_Problem details:_
Only the lines containing the string "löschen" are needed; copy all of them from the listing.

▼▼▼

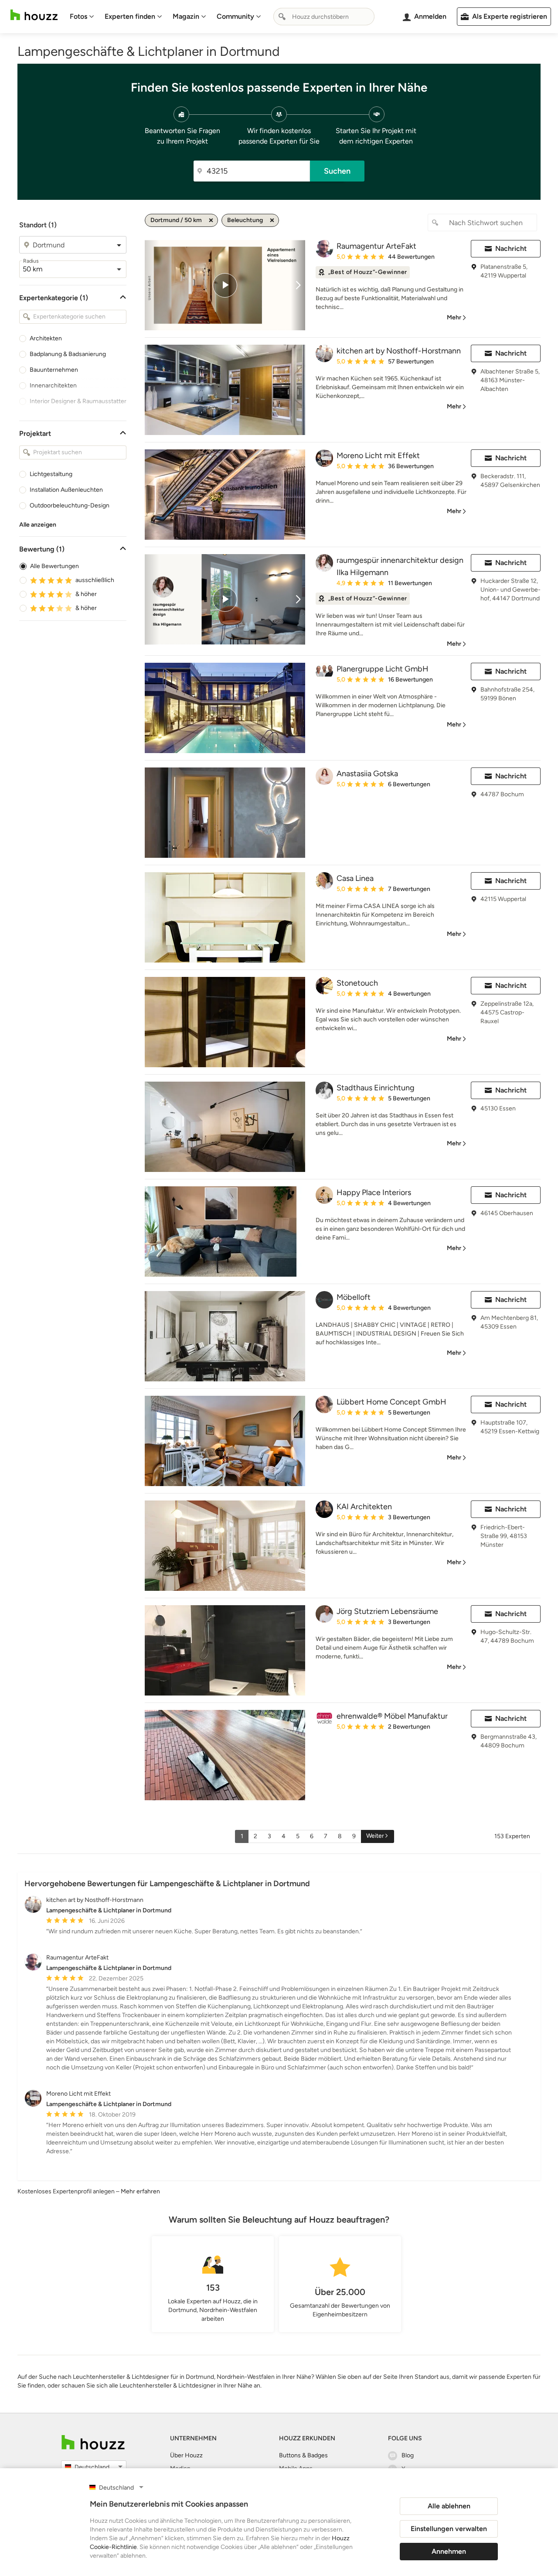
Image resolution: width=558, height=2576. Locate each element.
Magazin (186, 16)
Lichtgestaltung (51, 474)
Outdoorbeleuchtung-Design (69, 505)
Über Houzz (186, 2455)
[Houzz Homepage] (34, 15)
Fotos (78, 16)
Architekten (46, 338)
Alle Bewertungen (54, 566)
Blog (407, 2455)
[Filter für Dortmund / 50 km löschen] (211, 220)
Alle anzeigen (37, 524)
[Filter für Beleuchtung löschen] (272, 220)
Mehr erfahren (140, 2191)
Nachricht (511, 248)
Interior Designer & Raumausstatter (78, 401)
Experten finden (130, 16)
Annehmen (449, 2551)
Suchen (337, 171)
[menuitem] (82, 17)
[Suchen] (282, 16)
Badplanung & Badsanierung (68, 354)
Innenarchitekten (53, 385)
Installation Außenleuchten (66, 489)
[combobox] (323, 16)
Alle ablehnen (449, 2506)
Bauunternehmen (54, 369)
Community (235, 16)
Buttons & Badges (303, 2455)
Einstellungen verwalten (449, 2529)
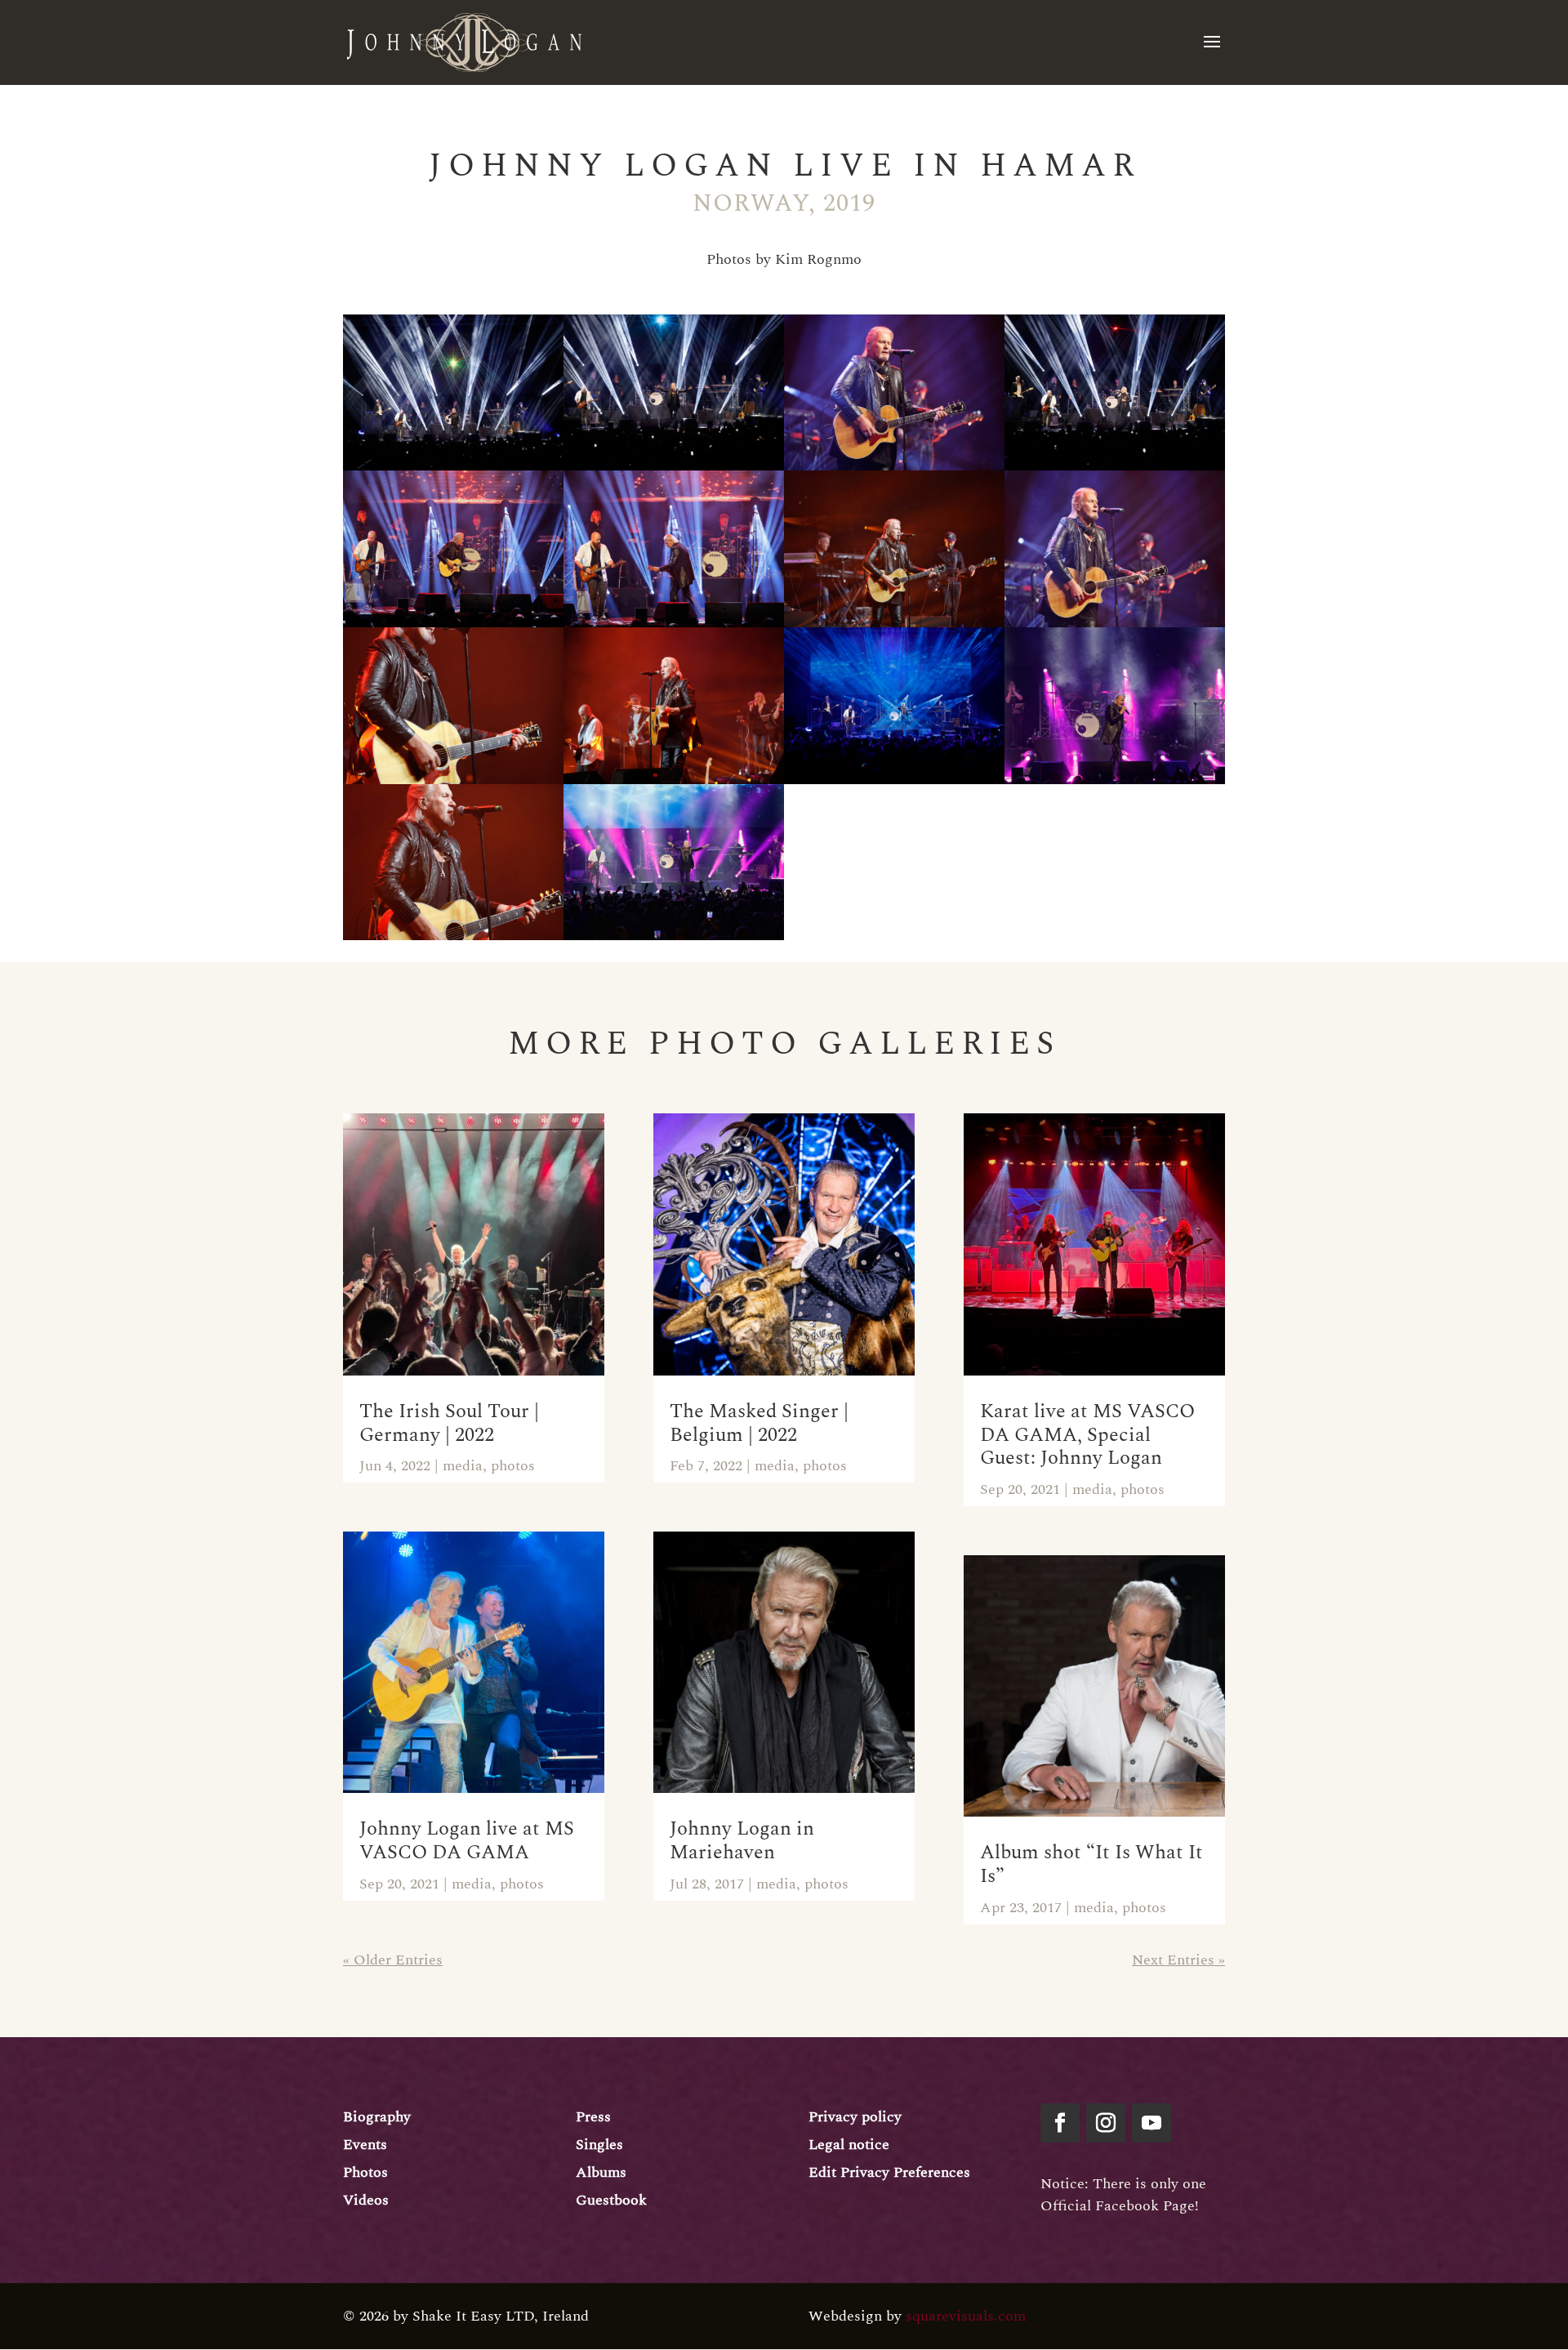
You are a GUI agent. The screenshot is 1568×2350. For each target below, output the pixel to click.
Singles (599, 2145)
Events (365, 2145)
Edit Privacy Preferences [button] (889, 2172)
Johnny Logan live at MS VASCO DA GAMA (466, 1840)
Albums (601, 2172)
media (463, 1466)
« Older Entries (393, 1960)
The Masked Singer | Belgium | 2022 (759, 1423)
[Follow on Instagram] (1105, 2123)
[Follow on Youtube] (1151, 2123)
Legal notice (848, 2145)
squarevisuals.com (966, 2316)
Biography (377, 2117)
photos (513, 1466)
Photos (365, 2172)
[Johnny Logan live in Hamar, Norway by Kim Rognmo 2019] (894, 784)
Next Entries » (1178, 1960)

▲▲▲

_The answer:_
[Filter für Dortmund / 50 km löschen] (211, 220)
[Filter für Beleuchtung löschen] (272, 220)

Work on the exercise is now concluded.